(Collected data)
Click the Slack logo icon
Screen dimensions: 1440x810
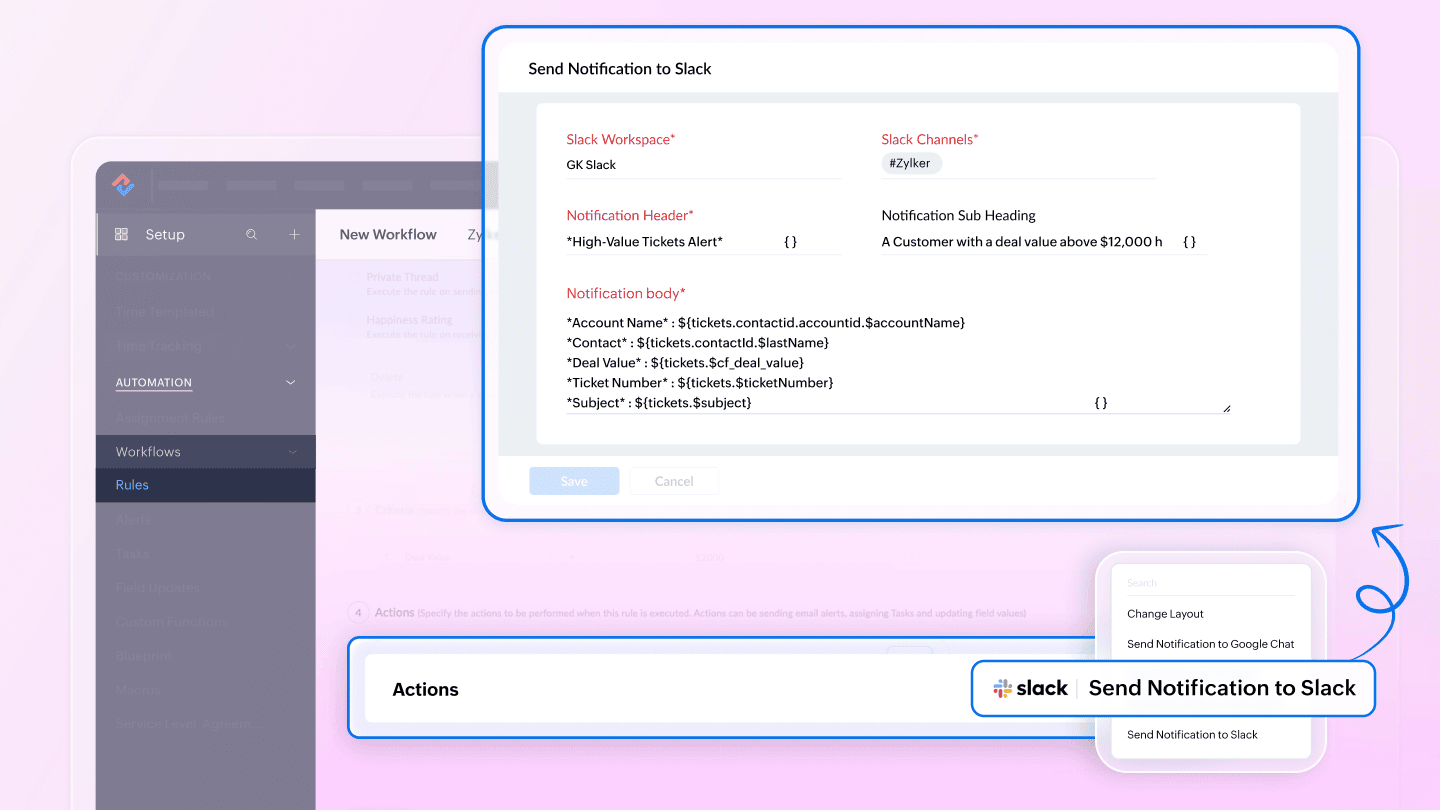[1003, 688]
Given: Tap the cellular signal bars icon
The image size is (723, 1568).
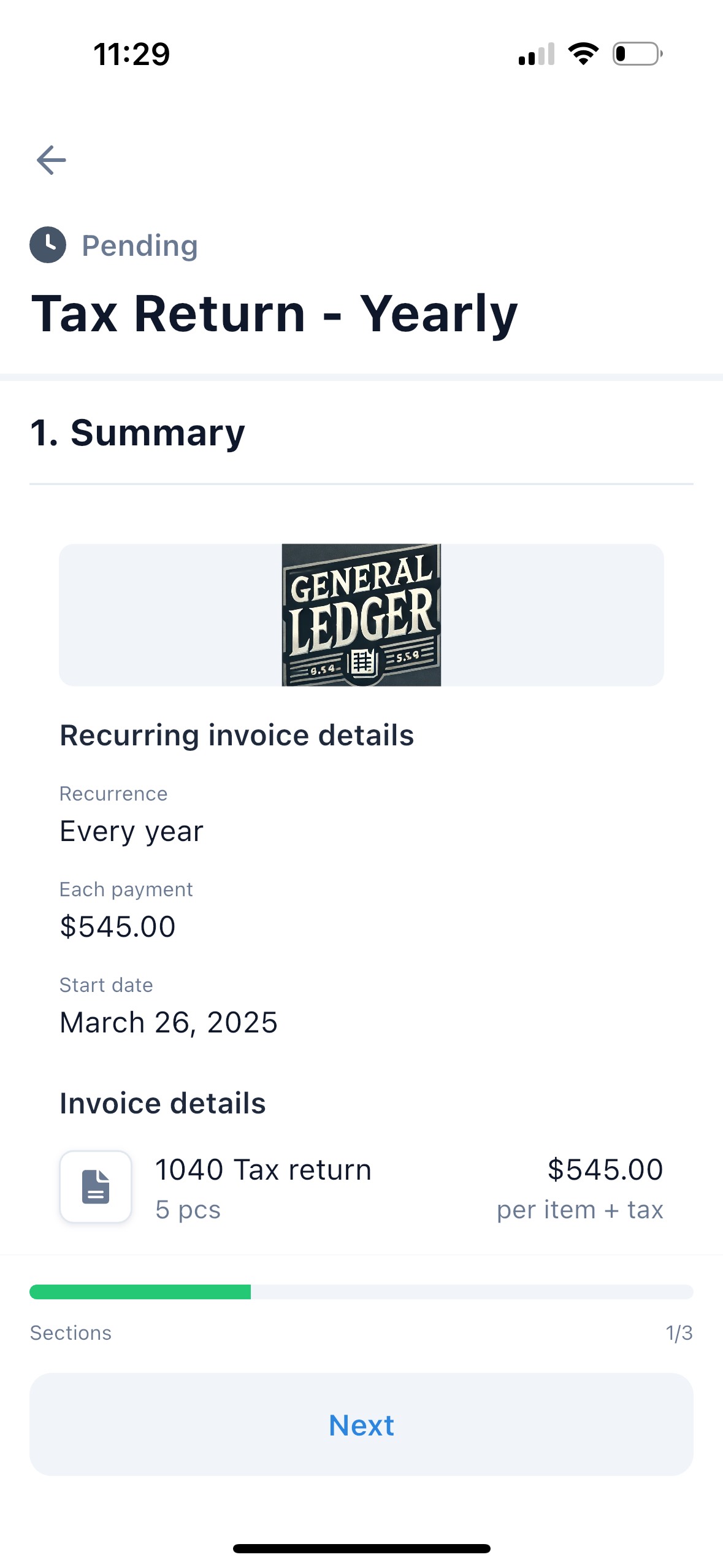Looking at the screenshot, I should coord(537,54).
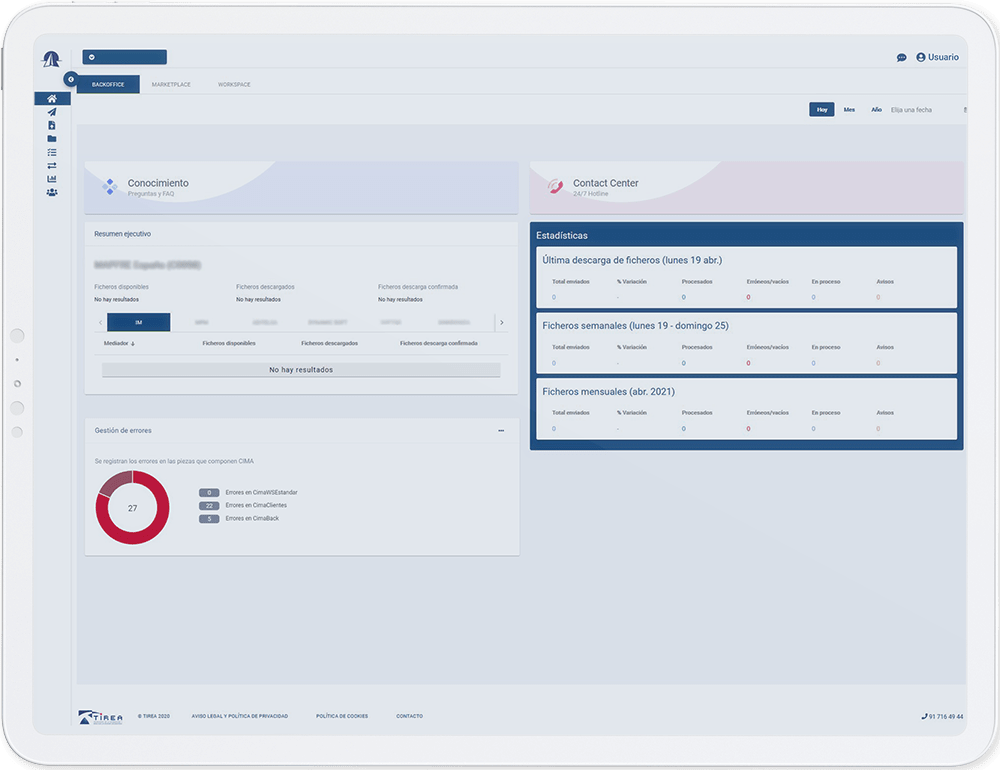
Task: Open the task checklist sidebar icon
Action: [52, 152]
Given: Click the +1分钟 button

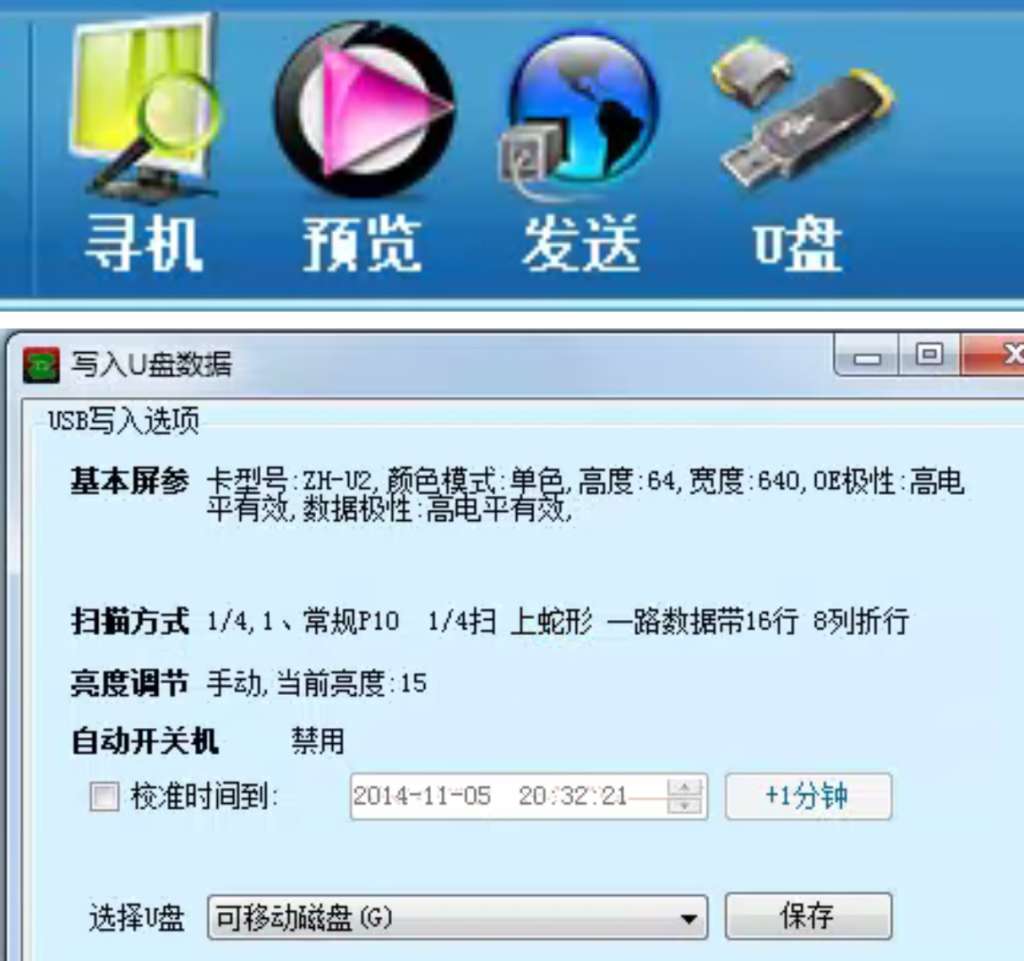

### Your instructions
Write out, word for word, the line containing "Screen dimensions: 1440x810" and each line after it to the end of the data, and nothing more. Drop the pictures.

### Solved exercise
Screen dimensions: 1440x810
[1003, 688]
Given: Tap the cellular signal bars icon
The image size is (723, 1568).
Looking at the screenshot, I should coord(537,54).
Task: Open the task checklist sidebar icon
Action: [52, 152]
Given: Click the +1分钟 button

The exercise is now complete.